Our over-heated housing market boasts the lowest property taxes in the U.S. Low property taxes make Hawaii properties magnets for investment from Mainland and foreign investors. Developers, investors, Realtors and corporations have long profited from the unusual twin benefit of lower taxes plus higher competition, inflating values. Raising property taxes would bring equilibrium, making homes and rents more affordable to residents.
This well-funded super PAC is now running ads to fight our education funding ballot measure, claiming it will raise rents without acknowledging that the community benefits from higher taxes on investment properties, in addition to the school funding.
It is time for us to stand up for public schools, at the same time reducing profiteering in our housing market.
We, the voters, have an opportunity, after decades of neglect, to fix this unfairness, to protect opportunities for all. With voter support, we can ensure the Legislature will implement this measure as intended with surcharges only on residential investment property values at over $1 million in value.
Some folks say this measure is flawed and we should try other approaches. But all approaches have downsides, and most of them have already been tried and failed. On balance, these objections are self-serving excuses. We must provide reliable funds to our schools and this is our chance. The money must come from somewhere, and of the choices of how to do it, this solution is the most equitable.

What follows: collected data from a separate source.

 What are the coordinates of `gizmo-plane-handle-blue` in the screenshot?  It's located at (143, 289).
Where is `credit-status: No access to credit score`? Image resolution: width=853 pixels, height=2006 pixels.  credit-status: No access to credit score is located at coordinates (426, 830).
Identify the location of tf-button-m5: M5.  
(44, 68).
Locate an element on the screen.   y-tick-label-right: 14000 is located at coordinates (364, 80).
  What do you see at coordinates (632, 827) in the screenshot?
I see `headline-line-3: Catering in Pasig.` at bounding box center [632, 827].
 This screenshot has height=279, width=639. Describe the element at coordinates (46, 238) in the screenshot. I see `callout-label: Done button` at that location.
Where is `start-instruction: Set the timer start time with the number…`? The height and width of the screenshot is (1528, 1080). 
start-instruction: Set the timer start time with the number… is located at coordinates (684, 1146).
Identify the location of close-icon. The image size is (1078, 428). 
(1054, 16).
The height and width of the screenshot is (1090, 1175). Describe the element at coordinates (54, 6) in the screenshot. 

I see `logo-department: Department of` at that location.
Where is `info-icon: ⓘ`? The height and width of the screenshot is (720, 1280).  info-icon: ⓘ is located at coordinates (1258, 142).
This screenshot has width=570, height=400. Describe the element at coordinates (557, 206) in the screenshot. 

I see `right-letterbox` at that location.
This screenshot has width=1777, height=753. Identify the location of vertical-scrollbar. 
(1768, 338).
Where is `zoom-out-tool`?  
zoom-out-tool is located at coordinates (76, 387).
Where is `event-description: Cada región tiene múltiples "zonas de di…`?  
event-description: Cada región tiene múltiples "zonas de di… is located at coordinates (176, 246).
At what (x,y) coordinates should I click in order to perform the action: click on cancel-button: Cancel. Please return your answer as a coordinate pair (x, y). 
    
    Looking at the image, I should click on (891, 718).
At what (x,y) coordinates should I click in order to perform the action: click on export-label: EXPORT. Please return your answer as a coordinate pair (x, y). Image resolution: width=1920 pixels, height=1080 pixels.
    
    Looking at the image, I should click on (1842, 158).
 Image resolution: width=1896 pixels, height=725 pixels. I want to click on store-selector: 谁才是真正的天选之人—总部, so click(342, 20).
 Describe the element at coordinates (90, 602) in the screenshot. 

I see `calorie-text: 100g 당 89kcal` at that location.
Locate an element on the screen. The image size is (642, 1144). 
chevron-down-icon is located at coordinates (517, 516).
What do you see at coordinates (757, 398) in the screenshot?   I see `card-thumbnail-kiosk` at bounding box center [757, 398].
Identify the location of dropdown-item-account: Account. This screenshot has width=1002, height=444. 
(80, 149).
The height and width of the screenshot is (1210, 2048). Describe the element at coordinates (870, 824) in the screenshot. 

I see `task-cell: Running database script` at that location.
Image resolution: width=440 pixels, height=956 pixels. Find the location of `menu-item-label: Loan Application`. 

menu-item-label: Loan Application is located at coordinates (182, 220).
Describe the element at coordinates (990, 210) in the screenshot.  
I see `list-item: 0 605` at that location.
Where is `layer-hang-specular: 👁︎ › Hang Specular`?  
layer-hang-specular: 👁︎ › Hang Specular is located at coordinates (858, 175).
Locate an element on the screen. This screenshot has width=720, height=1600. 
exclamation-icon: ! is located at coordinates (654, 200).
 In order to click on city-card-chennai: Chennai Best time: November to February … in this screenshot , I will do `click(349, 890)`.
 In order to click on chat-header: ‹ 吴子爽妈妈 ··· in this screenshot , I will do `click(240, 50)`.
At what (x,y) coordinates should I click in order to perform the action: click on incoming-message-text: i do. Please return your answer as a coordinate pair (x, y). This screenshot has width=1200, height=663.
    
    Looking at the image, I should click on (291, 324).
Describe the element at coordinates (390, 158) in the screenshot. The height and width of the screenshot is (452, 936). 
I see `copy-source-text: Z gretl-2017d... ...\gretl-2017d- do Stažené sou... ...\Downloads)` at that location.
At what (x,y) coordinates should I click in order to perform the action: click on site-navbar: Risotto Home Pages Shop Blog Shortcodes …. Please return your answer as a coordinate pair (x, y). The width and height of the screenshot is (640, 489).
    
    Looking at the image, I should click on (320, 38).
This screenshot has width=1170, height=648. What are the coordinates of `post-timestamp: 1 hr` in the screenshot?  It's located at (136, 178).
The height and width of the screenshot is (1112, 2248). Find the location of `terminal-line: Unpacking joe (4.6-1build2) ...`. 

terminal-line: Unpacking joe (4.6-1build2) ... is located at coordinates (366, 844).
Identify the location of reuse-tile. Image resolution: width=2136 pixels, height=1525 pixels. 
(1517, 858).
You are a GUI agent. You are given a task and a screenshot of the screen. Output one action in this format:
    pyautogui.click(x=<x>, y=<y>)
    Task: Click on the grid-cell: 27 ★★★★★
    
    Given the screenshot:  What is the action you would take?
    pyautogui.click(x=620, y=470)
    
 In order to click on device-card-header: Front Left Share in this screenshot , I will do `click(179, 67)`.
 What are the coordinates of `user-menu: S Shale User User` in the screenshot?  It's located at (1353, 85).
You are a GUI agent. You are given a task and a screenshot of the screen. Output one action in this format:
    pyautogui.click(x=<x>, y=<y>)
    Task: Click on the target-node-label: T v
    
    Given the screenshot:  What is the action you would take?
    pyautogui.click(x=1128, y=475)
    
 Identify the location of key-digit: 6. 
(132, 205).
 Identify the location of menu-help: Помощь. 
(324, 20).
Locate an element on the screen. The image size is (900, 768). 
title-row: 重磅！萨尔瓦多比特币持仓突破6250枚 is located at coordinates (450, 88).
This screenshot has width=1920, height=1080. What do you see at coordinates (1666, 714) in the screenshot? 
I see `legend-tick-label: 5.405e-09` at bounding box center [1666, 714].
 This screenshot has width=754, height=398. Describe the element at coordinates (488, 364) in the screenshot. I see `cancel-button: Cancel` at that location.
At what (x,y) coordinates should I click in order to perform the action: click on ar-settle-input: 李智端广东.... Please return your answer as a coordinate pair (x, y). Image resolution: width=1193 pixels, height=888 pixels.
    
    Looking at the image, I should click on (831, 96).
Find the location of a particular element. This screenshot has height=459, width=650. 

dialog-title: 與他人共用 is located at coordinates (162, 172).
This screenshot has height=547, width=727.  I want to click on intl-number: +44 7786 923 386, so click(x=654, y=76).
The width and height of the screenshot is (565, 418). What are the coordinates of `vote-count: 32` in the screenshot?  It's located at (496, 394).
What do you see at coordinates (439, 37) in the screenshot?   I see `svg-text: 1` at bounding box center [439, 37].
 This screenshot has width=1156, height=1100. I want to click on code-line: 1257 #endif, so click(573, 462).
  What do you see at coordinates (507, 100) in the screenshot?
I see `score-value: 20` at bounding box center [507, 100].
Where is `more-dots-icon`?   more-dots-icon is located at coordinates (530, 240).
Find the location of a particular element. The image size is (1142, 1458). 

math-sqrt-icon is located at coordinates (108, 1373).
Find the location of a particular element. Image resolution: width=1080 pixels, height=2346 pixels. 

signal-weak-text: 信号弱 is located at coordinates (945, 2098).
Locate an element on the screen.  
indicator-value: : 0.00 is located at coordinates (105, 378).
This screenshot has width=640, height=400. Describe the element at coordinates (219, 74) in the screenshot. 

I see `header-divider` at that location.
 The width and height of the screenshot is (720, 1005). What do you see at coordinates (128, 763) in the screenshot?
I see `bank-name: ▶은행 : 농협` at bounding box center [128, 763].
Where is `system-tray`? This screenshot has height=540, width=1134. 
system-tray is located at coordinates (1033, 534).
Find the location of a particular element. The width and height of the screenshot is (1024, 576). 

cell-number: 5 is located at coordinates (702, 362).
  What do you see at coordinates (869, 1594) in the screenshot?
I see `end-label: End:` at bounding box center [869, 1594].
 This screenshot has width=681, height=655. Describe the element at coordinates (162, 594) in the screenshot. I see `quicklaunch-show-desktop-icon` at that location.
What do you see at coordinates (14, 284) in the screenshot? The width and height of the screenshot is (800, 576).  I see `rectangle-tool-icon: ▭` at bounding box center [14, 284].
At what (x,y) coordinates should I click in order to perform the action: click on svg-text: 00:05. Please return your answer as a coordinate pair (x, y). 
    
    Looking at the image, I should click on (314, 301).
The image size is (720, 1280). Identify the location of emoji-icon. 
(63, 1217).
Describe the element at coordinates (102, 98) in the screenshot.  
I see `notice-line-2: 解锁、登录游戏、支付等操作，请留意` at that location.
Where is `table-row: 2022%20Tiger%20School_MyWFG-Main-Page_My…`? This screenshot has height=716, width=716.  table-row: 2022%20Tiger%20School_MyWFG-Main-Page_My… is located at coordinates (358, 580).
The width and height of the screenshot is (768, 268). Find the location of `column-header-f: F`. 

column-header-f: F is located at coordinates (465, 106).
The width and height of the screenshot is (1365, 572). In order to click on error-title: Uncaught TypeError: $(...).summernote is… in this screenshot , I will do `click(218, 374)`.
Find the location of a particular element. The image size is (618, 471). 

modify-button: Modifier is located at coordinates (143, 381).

This measure leaves specifics to the legislators. The vote is step one in establishing reliable funding for schools. With the strength of the vote, we will continue to hold legislators to the clear intent of this measure: dedicate the revenue from this surcharge to education, in addition to the current level of school funding, and apply the surcharge to residential investment properties over $1 million.
Each year that we fail to fund our schools adequately, many students fall behind, many irretrievably.
A vote against the education funding ballot measure favors more fortunate, offand on-island property owners at the expense of children of the middle class and the poor.
We hope you will encourage voters to vote yes to fund access to quality education for all Hawaii keiki.
Deborah Bond-Upson is a board member of Parents for Public Schools of Hawaii and leads the Fund Our Hawaii Schools Coalition which includes organizations and community members working to ensure access to quality education for all.